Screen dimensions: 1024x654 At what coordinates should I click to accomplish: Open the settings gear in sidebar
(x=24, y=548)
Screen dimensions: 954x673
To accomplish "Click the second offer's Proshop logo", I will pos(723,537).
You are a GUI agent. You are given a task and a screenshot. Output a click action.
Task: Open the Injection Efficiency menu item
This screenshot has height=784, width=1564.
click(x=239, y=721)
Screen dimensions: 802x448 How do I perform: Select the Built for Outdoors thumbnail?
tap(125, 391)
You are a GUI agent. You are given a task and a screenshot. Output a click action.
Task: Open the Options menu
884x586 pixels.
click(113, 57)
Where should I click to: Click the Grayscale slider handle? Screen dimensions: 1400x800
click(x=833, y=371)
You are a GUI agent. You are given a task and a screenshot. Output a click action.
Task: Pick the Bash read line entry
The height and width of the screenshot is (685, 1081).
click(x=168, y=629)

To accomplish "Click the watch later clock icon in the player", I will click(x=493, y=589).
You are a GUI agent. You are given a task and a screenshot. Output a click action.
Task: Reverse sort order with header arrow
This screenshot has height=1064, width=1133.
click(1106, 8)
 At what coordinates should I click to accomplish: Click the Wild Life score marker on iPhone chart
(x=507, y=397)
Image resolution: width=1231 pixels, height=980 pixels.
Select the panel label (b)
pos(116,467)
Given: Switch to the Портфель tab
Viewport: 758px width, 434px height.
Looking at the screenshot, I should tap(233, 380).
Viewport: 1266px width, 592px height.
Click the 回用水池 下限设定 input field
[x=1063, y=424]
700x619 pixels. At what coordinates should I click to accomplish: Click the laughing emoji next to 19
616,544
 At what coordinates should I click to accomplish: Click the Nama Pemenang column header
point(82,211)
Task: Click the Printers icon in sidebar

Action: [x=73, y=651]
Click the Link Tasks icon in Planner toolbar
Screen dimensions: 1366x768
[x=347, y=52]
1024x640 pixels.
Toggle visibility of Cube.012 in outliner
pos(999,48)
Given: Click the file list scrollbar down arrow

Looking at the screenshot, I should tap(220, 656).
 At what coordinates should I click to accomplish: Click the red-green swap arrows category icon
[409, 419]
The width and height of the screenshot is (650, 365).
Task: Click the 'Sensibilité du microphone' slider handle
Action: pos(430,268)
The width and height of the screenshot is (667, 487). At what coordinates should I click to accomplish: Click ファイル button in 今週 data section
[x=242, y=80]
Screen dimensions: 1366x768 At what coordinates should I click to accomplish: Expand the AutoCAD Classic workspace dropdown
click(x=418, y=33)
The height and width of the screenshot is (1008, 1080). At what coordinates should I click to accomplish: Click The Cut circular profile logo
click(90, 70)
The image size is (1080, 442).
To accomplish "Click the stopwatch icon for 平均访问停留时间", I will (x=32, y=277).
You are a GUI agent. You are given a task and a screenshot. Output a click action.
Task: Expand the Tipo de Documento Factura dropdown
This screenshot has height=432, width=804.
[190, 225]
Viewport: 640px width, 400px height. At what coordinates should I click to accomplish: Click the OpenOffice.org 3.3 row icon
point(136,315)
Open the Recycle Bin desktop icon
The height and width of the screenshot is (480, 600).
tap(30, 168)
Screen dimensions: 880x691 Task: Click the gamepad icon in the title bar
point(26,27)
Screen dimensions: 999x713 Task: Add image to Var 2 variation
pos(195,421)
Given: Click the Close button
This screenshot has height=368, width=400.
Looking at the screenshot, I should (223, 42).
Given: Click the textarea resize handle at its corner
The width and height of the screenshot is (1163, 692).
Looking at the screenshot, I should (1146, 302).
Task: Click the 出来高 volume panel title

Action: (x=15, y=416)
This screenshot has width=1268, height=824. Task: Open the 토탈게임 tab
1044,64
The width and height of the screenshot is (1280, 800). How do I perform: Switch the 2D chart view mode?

◆ **WORK INSTRUCTIONS**:
The listing must be repeated in full, with nothing altered.

◆ **SOLUTION BELOW**:
Screen dimensions: 1024x654 At what coordinates should I click to accomplish: Open the settings gear in sidebar
(x=24, y=548)
Screen dimensions: 954x673
To accomplish "Click the second offer's Proshop logo", I will pos(723,537).
You are a GUI agent. You are given a task and a screenshot. Output a click action.
Task: Open the Injection Efficiency menu item
This screenshot has height=784, width=1564.
click(x=239, y=721)
Screen dimensions: 802x448 How do I perform: Select the Built for Outdoors thumbnail?
tap(125, 391)
You are a GUI agent. You are given a task and a screenshot. Output a click action.
Task: Open the Options menu
884x586 pixels.
click(113, 57)
Where should I click to: Click the Grayscale slider handle? Screen dimensions: 1400x800
click(x=833, y=371)
You are a GUI agent. You are given a task and a screenshot. Output a click action.
Task: Pick the Bash read line entry
The height and width of the screenshot is (685, 1081).
click(x=168, y=629)

To accomplish "Click the watch later clock icon in the player", I will click(x=493, y=589).
You are a GUI agent. You are given a task and a screenshot. Output a click action.
Task: Reverse sort order with header arrow
This screenshot has height=1064, width=1133.
click(1106, 8)
 At what coordinates should I click to accomplish: Click the Wild Life score marker on iPhone chart
(x=507, y=397)
Image resolution: width=1231 pixels, height=980 pixels.
Select the panel label (b)
pos(116,467)
Given: Switch to the Портфель tab
Viewport: 758px width, 434px height.
Looking at the screenshot, I should tap(233, 380).
Viewport: 1266px width, 592px height.
Click the 回用水池 下限设定 input field
[x=1063, y=424]
700x619 pixels. At what coordinates should I click to accomplish: Click the laughing emoji next to 19
616,544
 At what coordinates should I click to accomplish: Click the Nama Pemenang column header
point(82,211)
Task: Click the Printers icon in sidebar

Action: [x=73, y=651]
Click the Link Tasks icon in Planner toolbar
Screen dimensions: 1366x768
[x=347, y=52]
1024x640 pixels.
Toggle visibility of Cube.012 in outliner
pos(999,48)
Given: Click the file list scrollbar down arrow

Looking at the screenshot, I should tap(220, 656).
 At what coordinates should I click to accomplish: Click the red-green swap arrows category icon
[409, 419]
The width and height of the screenshot is (650, 365).
Task: Click the 'Sensibilité du microphone' slider handle
Action: pos(430,268)
The width and height of the screenshot is (667, 487). At what coordinates should I click to accomplish: Click ファイル button in 今週 data section
[x=242, y=80]
Screen dimensions: 1366x768 At what coordinates should I click to accomplish: Expand the AutoCAD Classic workspace dropdown
click(x=418, y=33)
The height and width of the screenshot is (1008, 1080). At what coordinates should I click to accomplish: Click The Cut circular profile logo
click(90, 70)
The image size is (1080, 442).
To accomplish "Click the stopwatch icon for 平均访问停留时间", I will (x=32, y=277).
You are a GUI agent. You are given a task and a screenshot. Output a click action.
Task: Expand the Tipo de Documento Factura dropdown
This screenshot has height=432, width=804.
[190, 225]
Viewport: 640px width, 400px height. At what coordinates should I click to accomplish: Click the OpenOffice.org 3.3 row icon
point(136,315)
Open the Recycle Bin desktop icon
The height and width of the screenshot is (480, 600).
tap(30, 168)
Screen dimensions: 880x691 Task: Click the gamepad icon in the title bar
point(26,27)
Screen dimensions: 999x713 Task: Add image to Var 2 variation
pos(195,421)
Given: Click the Close button
This screenshot has height=368, width=400.
Looking at the screenshot, I should (223, 42).
Given: Click the textarea resize handle at its corner
The width and height of the screenshot is (1163, 692).
Looking at the screenshot, I should (1146, 302).
Task: Click the 出来高 volume panel title

Action: (x=15, y=416)
This screenshot has width=1268, height=824. Task: Open the 토탈게임 tab
1044,64
The width and height of the screenshot is (1280, 800). How do I perform: Switch the 2D chart view mode?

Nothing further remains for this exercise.